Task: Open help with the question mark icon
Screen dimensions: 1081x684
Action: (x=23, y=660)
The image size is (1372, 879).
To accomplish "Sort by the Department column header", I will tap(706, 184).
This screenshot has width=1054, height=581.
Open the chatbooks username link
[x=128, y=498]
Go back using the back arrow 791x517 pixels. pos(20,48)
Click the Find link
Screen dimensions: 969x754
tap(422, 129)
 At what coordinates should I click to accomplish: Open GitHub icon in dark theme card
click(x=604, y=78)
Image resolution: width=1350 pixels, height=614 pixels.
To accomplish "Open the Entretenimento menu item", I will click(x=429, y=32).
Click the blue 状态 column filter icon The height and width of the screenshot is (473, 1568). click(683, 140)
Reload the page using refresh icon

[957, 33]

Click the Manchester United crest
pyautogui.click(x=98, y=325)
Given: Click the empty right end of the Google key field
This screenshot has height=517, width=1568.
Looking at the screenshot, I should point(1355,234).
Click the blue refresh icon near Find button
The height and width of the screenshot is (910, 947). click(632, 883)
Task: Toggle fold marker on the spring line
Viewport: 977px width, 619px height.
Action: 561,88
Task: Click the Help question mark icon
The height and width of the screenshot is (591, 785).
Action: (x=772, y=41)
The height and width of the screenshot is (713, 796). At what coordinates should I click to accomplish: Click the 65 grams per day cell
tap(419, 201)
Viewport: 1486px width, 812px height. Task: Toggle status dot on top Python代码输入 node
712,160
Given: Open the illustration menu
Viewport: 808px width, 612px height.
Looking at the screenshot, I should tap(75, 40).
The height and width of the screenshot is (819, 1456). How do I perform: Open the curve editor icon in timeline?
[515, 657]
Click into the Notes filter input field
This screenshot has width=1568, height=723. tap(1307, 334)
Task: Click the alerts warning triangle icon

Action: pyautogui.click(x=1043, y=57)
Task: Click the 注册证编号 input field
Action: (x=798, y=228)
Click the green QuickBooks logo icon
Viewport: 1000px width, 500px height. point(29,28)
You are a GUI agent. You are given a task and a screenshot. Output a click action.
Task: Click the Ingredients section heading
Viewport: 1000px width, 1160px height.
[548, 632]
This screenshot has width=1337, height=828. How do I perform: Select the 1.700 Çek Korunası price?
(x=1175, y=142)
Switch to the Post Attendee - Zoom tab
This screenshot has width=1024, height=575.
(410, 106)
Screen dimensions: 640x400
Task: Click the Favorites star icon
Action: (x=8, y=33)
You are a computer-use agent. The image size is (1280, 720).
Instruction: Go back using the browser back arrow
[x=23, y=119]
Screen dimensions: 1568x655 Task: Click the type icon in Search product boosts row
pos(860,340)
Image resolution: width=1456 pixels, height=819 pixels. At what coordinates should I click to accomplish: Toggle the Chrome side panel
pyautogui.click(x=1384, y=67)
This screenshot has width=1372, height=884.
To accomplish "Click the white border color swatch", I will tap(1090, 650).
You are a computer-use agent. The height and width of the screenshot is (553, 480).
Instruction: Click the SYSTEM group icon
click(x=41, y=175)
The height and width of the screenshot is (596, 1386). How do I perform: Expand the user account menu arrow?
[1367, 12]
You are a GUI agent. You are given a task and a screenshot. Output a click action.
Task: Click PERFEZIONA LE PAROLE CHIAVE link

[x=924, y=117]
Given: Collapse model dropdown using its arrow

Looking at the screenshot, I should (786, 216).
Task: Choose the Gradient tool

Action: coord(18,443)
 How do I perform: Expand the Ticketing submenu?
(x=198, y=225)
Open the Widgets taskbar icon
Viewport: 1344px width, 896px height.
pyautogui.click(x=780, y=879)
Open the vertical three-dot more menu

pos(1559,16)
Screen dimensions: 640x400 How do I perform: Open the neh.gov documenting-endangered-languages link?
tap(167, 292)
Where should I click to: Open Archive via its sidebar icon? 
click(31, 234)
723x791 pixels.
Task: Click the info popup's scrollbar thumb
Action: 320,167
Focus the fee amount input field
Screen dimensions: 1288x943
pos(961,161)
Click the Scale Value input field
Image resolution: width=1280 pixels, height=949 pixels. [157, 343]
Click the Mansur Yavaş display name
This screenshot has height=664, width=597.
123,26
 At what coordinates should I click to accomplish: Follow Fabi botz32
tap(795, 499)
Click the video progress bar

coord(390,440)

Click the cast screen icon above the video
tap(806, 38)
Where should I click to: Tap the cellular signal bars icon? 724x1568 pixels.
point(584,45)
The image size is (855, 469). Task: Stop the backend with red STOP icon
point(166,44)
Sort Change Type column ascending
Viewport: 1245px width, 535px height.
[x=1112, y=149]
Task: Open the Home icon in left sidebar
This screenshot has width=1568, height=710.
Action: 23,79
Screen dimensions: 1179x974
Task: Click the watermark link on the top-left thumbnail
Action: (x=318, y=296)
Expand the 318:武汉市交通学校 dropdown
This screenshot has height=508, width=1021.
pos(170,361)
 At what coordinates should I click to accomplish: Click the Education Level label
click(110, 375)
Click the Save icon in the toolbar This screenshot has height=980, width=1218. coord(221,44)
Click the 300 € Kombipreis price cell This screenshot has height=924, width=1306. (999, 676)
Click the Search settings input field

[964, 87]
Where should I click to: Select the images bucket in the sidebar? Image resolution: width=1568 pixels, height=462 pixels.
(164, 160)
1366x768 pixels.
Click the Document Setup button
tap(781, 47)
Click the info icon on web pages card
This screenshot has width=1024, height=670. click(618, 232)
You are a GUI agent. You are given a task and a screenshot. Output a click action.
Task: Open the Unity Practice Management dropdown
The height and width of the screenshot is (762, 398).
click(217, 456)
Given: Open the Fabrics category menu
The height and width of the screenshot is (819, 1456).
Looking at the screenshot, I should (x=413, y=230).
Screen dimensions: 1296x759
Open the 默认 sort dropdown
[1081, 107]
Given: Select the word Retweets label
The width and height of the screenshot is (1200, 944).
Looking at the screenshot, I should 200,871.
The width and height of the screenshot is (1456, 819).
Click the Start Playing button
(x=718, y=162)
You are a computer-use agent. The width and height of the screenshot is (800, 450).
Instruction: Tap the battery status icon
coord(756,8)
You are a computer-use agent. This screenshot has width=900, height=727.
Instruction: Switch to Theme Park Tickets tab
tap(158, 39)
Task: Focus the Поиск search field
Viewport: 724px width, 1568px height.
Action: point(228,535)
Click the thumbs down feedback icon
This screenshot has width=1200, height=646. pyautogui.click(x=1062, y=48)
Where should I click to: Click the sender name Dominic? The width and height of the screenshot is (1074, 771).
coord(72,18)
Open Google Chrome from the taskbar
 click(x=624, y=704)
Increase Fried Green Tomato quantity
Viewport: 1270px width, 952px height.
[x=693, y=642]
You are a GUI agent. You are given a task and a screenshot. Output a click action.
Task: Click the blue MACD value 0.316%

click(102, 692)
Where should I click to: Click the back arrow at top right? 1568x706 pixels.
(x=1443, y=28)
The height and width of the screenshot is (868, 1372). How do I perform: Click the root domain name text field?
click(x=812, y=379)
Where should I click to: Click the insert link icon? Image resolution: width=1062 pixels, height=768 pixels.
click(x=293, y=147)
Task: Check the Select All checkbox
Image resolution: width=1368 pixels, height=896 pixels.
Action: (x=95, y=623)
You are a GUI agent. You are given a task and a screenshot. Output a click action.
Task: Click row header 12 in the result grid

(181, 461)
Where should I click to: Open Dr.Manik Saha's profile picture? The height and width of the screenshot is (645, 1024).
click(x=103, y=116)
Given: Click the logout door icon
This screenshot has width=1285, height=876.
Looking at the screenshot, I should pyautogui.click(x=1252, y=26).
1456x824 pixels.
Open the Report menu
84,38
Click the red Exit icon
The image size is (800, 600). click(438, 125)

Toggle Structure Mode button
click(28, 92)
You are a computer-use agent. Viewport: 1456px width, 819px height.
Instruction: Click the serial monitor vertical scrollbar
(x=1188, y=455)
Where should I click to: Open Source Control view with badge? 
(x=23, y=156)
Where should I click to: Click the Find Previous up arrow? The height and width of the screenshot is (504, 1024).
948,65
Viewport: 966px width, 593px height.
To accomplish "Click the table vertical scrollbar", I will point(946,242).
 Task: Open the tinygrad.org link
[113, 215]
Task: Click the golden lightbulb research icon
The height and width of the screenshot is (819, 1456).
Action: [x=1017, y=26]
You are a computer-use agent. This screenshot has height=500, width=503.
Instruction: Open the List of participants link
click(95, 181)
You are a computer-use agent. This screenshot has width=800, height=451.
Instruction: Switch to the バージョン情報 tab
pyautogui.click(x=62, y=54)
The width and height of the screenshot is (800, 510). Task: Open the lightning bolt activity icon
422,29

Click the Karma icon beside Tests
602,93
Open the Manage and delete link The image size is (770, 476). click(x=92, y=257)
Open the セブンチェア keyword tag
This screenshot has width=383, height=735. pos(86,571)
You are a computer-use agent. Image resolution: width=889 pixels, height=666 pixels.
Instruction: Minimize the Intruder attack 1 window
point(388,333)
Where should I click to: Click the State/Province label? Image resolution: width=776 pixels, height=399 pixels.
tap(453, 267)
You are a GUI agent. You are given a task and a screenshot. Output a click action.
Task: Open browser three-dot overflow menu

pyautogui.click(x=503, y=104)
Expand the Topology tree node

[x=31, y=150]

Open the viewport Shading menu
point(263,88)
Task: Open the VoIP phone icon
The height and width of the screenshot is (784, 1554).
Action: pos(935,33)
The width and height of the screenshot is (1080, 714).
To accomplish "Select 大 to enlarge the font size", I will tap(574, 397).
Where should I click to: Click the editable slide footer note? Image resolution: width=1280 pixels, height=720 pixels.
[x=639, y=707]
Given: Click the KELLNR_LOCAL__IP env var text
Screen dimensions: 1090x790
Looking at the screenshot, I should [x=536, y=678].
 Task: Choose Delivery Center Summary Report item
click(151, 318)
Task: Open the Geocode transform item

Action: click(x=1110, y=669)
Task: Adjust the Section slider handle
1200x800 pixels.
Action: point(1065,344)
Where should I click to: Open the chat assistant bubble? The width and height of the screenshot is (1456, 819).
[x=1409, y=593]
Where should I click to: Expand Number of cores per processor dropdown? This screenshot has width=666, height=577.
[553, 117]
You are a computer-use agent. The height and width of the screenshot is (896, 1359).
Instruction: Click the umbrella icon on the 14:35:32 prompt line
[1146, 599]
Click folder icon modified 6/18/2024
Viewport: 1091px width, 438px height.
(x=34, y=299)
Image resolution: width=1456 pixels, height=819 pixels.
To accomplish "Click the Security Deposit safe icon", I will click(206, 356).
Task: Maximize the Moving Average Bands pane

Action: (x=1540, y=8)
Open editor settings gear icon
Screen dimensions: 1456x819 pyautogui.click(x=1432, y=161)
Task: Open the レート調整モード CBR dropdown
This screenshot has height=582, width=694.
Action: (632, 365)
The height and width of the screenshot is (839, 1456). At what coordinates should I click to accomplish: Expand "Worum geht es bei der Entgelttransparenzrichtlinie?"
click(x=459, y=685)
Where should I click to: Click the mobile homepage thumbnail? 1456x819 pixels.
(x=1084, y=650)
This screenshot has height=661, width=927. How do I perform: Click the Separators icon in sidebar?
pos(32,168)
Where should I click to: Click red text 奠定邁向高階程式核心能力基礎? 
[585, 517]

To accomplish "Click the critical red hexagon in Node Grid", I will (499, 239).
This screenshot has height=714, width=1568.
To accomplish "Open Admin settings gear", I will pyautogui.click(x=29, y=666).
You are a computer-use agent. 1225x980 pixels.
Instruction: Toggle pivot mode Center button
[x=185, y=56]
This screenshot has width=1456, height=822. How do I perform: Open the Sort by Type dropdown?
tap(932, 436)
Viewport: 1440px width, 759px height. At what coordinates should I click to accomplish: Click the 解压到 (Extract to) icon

# # #

> Objective: Set down, word for word, the rows from the one containing "Given: Click the empty" through the one containing "The height and width of the screenshot is (910, 947).", including both.

> Response:
Given: Click the empty right end of the Google key field
This screenshot has height=517, width=1568.
Looking at the screenshot, I should point(1355,234).
Click the blue refresh icon near Find button
The height and width of the screenshot is (910, 947). click(632, 883)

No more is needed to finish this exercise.